A hormone determines which microbes colonizes the roots of a popular plant
Soil is crowded with bacteria and fungi. Tens of thousands of different species can inhabit the same space, and for a plant that grows in the midst of that community, it’s important to know the difference between friend and foe. According to new research from The University of North Carolina at Chapel Hill, the defense hormone salicylic acid helps select which bacteria live both inside and on the surface of a plant’s roots, keeping some families out and actively recruiting others.
“What we really wanted to understand was how the plant establishes a mutualistic relationship with microbes that it likes, compared to microbes that it doesn’t like,” said Jeffery Dangl, who is also an HHMI-Gordon and Betty Moore Foundation investigator who led the research. With a better understanding of how plants assemble and maintain complex microbial communities, it might be possible to manipulate those communities to increase plant productivity, he said. Dangl and his colleagues published their findings July 16, 2015, in Science Express.
Dangl’s team had previously shown that hundreds of species of bacteria live inside and on the surface of the roots of the model plant Arabidopsis thaliana when it grows in wild soil. In the current study, Dangl, Sarah Lebeis, a postdoctoral researcher in Dangl’s lab who is now on the faculty at the University of Tennessee, and their colleagues investigated how those microbial communities changed when plants lack the defense hormones that mediate the immune response to pathogens.

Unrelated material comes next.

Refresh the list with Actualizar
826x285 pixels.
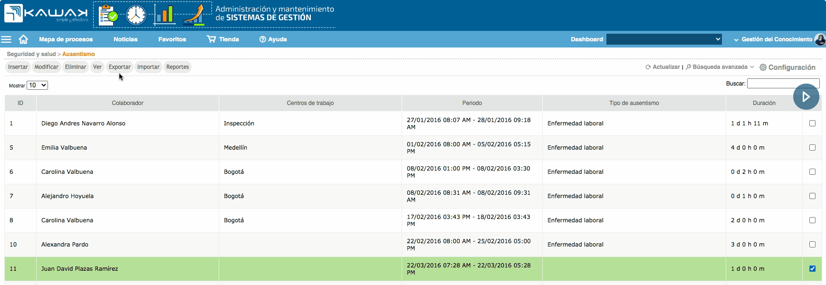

There are three such hormones: salicylic acid, jasmonic acid and ethylene. Production of defense hormones ramps up when the plant’s immune system detects a pathogen, but they are always present at some level. Because the three hormone systems can partially compensate for one another when one system malfunctions, it has been difficult to tease out the precise function of each one. Dangl’s team set up their experiments to analyze microbial communities in plants that were missing different combinations of the hormones. Plants missing all three hormones failed to survive in wild soil, but survival was only slightly impaired in plants missing one or two of the hormones.
To catalog the bacteria inside and on the surface of each plant’s roots, Dangl’s team collaborated with scientists at the Joint Genome Institute to determine the sequence of different versions of the 16S ribosomal RNA gene that were present in their samples. This gene is present in all bacteria, and variations in its sequence allow scientists to distinguish between different bacterial types.
Graduate student Sur Herrera Paredes, an HHMI international student research fellow, led the computational analysis of the data, which revealed significant alterations in bacterial communities among plants that were missing salicylic acid, including those that were also missing either jasmonic acid or ethylene. The scientists were surprised to note shifts in the relative abundance of entire families of bacteria in these plants. The findings indicate that in normal plants, the natural level of salicylic acid shapes the microbial community at the root both by keeping certain families out and by letting others in. “This level of salicylic acid gates potential bad guys out, but it is also required as positive signal to attract bacteria. It’s not just defense,” Dangl said.
That raises new questions. How does salicylic acid recruit desirable bacterial families? Is it the defense function of the hormone that keeps other families out? To set the stage for exploring those relationships, graduate student Derek Lundberg and Sur Herrera Paredes optimized a synthetic soil with a selected bacterial community. They introduced 38 strains of bacteria that they had isolated from roots grown in the wild soil into a sterile clay, and the team showed that when they grew plants in that synthetic soil, the presence of salicylic acid determined which microbes colonized the roots.
Now, Dangl said, his team is poised to use the tools of genetics and molecular biology to find out exactly how plants establish their complex microbial communities. “Our survey in the wild soil is essentially an ecology experiment. Now we can build complex communities that recapitulate what we found in those experiments, but are entirely manipulable.”